The solution to the burned game dilemma came in the form of the mod chip. This device was a programmed PIC chip that would intercept signals on the mainboard that claimed the CD was a burn, and insert required "this CD is real" signals. The PIC code was altered several times, and ultimately stabilized in the version known as "Stealth Mod 2". This chip is connected to the playstation mainboard with no less than seven wires, and the wires go all over the board. Some of the wires connect directly to pins of chips on the playstation board. Installation is not easy, and can result in a permanently fried console. Correct installation allows the gamer to play his burned games.

Playstation 2s use a similar method of copy protection. Mod chip development is underway but is advancing slowly. A beta-version chip called the Neo 2 functions for some games, but requires 30 wires to connect, and still requires the use of a game cheat device described above. However, a new form of the swaptrick functions for the Playstation 2. This method, discovered by Zima, simply uses a manual override of the PS2 tray motor to prevent the system from reading the first sectors of a burned game.

There is still a method by which, without even modifying your console, one can use a copied psx game, and it will also let you use a foreign game (i.e. one made for a playstation in a different country). Of course, it is illegal to copy games, so I'm sure you won't use this with games you don't own, right? Right. So anyway, this works with all playstations that resemble the original, but may not work with the more recent redesigned PS1. I have no idea if it will work with the PS2.

This is known as the "double swap" method. It is a combination of two earlier methods: the "white screen" and "black screen" methods, neither of which work on newer psx's. It requires several things:
  1. The copied game that you wish to play.
  2. A valid playstation game - any that you can play on your playstation should work.
  3. Something to hold down the door button while the door is open - I recommend a carefully bent paperclip, propped under the edge of the door.
This is rather difficult, mostly because the timing has to be almost exact. Try booting a game a few times with the door open, until you have a feel for the rhythm of the psx. Now, with the playstation off, place the valid game in the playstation with the door open, but the door button held down. Turn on the playstation. After the cd spins up, it will slow down briefly. Then it will speed up again. A moment later, it will speed up even more. This is when you need to swap in the copied game. The screen should change to a black screen with the Playstation logo. Congratulations, you've just completed the "white screen" method. If your psx is from a certain generation, this alone will allow you to play your game. Otherwise, read on.

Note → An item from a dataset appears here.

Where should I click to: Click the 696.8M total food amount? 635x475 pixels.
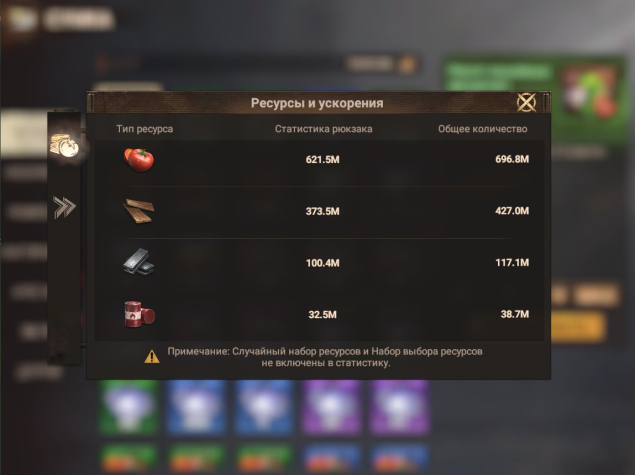pyautogui.click(x=512, y=159)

Leave your copied game in the console but pay close attention. The cd will slow down once more, then a little later it will slow again. This second slowdown will happen after the sound (music?) which accompanies the black screen has ended. This is the difficult part. You need to swap the valid cd back in, then almost immediately swap your copy back in. It takes perhaps half a second. The best way to tell when you need to put the copy back in is when the screen goes completely black. After this, if you've done everything right, the copied game's normal loading sequence will continue. If you want, you can now close the door, if necessary removing whatever you used to hold down the button. But make sure you don't let the button up, or your game will probably stop loading, and you'll have to start over.

A few final comments:
This works only with cd-r's, not with cd-rw's. The psx can't read them.
The games you're playing aren't made for free. If you insist on copying games you don't own, please carefully consider whether you would buy the game if you couldn't copy it. If the answer is yes, go buy the game. It's worth more to you than the price you'll pay, and you'll be helping to encourage the creation of more good games, for yourself and the rest of us. Thanks.